Há quem assegure que um livro de literatura, um artigo de jornal ou mesmo uma despretensiosa crônica como esta têm o poder de mudar o mundo, de influenciar as pessoas. De promover revoluções. Duvido dessas maravilhosas virtudes do texto literário. Penso que existe um bocado de exagero nisso tudo.

Para mim, o que sucede é que as pessoas se assustam tremendamente com o texto impresso, com a palavra escrita.

Bem verdade que, por vezes, o texto impresso consegue fazer com que um governador de Estado volte atrás na sua decisão, já encaminhada à Assembléia, e suspenda a liquidação de um teatro e a desativação de uma biblioteca pública estadual com a remessa aos porões úmidos e sombrios da Burocracia de um acervo de 130 mil títulos, fora uma extraordinária coleção de jornais - para se ouvir muito por aí, dois anos depois, que os planos iniciais foram retomados e, agora, com "negociações" conduzidas em surdina para não atiçar a beligerância do "inimigo".

Também é fato que, vez ou outra, a palavra escrita pode arrancar de um prefeito a promessa pública e solene de restaurar a autonomia da fundação de cultura do município depois de ele ter sacado da Câmara dos Vereadores, em tempo recorde e quase por unanimidade, sua subordinação à pasta do turismo - para se constatar, quatro meses após, que o prometido pelo alcaide não foi cumprido.

Mas o que acontece mesmo é que as pessoas se impressionam demais com a palavra escrita, seja numa carta, num jornal, num livro. O dito "palavrão" é típico dessa atitude: todo mundo ouve, todo mundo fala, todo mundo vê seu uso no cinema e na televisão. Basta pô-lo no papel, entretanto, para que o mundo venha abaixo.

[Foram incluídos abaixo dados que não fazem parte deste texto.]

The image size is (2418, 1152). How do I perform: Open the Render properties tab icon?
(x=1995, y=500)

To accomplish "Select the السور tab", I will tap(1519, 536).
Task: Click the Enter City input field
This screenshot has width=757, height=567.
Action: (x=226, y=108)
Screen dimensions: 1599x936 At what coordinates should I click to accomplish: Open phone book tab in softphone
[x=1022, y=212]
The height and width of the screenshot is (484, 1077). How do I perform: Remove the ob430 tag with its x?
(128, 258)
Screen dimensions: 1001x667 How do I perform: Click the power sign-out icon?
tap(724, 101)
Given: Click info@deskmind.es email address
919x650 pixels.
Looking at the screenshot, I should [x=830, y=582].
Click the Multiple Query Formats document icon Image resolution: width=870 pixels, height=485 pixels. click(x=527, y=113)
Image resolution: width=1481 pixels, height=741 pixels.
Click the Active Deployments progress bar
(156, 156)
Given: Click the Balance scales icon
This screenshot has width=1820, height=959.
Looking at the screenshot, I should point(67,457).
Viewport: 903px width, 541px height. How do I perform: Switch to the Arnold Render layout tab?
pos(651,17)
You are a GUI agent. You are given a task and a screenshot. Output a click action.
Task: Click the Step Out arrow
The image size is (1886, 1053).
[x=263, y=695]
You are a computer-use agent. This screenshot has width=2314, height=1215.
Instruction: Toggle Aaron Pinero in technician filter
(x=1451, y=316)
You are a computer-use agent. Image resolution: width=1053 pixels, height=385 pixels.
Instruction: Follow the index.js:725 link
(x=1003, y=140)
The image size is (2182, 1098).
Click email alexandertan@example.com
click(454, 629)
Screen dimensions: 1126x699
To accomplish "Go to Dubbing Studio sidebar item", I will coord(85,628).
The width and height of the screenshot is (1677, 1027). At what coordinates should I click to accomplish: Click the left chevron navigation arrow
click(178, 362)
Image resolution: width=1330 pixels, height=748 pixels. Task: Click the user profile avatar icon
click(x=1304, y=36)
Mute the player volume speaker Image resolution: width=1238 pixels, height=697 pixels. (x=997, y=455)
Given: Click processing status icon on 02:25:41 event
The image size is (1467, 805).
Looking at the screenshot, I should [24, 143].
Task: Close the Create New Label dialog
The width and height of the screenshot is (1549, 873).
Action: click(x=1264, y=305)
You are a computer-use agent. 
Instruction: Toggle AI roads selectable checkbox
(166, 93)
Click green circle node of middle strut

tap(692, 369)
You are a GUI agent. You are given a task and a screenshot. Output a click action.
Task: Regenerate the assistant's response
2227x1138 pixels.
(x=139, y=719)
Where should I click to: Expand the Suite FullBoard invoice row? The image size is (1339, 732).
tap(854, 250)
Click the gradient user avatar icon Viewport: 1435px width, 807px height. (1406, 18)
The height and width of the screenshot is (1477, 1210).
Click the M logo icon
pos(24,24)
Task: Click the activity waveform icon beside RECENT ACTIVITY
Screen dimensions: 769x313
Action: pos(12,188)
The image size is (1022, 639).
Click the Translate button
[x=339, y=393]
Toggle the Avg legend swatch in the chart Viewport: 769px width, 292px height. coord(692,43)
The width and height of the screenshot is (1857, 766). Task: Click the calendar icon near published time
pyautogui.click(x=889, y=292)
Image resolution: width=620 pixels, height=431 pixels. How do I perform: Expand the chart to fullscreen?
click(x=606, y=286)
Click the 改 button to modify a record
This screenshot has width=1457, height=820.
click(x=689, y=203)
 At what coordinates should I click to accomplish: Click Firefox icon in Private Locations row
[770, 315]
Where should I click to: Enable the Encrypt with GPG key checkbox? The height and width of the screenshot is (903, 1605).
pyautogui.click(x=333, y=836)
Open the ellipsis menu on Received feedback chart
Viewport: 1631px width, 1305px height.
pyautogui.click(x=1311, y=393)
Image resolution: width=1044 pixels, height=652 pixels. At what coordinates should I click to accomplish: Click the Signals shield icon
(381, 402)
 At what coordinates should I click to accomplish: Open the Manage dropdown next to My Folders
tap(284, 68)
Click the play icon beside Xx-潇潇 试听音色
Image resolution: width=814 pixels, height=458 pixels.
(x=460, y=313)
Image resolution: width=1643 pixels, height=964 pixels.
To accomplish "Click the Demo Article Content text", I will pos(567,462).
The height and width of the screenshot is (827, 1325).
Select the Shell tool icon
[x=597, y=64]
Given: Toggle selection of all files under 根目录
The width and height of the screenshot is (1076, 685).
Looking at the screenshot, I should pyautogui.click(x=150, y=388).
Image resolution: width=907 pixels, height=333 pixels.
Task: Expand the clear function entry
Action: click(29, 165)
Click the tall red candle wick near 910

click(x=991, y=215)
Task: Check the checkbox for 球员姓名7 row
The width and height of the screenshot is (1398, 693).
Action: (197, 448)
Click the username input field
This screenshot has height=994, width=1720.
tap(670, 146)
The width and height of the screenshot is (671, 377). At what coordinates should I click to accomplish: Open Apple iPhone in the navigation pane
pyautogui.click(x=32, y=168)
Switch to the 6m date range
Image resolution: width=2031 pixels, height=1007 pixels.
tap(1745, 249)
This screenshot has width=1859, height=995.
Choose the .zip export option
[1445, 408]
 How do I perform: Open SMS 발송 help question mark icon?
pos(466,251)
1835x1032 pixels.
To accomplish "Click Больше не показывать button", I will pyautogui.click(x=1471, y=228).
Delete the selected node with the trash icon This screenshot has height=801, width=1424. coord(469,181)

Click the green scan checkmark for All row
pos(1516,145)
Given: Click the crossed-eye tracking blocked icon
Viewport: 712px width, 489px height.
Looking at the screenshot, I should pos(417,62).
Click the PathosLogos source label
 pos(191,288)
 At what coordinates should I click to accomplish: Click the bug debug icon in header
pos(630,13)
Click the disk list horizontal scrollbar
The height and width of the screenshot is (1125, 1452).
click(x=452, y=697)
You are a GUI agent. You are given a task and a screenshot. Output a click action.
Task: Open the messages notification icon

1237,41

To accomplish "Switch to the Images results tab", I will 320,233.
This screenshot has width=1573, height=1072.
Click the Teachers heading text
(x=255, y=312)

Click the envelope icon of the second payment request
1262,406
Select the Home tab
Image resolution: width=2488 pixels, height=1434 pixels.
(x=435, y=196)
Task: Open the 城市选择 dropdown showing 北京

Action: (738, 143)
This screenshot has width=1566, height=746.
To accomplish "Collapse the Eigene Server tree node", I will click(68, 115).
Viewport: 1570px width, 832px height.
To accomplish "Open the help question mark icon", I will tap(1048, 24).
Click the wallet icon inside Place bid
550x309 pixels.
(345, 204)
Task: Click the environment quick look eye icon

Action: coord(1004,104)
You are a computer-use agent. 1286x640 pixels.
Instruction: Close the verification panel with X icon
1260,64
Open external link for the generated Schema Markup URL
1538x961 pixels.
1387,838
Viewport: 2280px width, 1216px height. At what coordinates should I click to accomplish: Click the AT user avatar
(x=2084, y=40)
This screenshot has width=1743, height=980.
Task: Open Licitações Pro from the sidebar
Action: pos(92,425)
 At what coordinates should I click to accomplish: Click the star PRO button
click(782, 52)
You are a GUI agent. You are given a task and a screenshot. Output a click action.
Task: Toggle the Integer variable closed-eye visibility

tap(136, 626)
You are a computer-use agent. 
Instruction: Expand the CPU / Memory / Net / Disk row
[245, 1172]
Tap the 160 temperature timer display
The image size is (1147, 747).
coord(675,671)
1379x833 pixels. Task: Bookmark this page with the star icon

O mesmo ocorre com descrições do ato sexual entre humanos, por mais competente que seja a engenhosidade do escritor para narrá-lo de forma direta, forte, delicada ou sutil. Encharcados de sexo, todos nós ouvimos sexo, falamos de sexo, apreciamos sexo no cinema e na televisão, fazemos sexo. Basta, porém, um Cristovão Tezza colocar um pingo dessas coisas num romance como "Aventuras Provisórias" para que livro e autor sejam execrados sob o argumento pueril de que nossas "crianças" de 15 a 18 anos (em pleno Século 21) não podem ser expostas a uma obra, a um perigo desses porque...

A palavra escrita verdadeiramente assusta as pessoas. Muito mais do que as mil palavras de uma imagem, pobres de nós.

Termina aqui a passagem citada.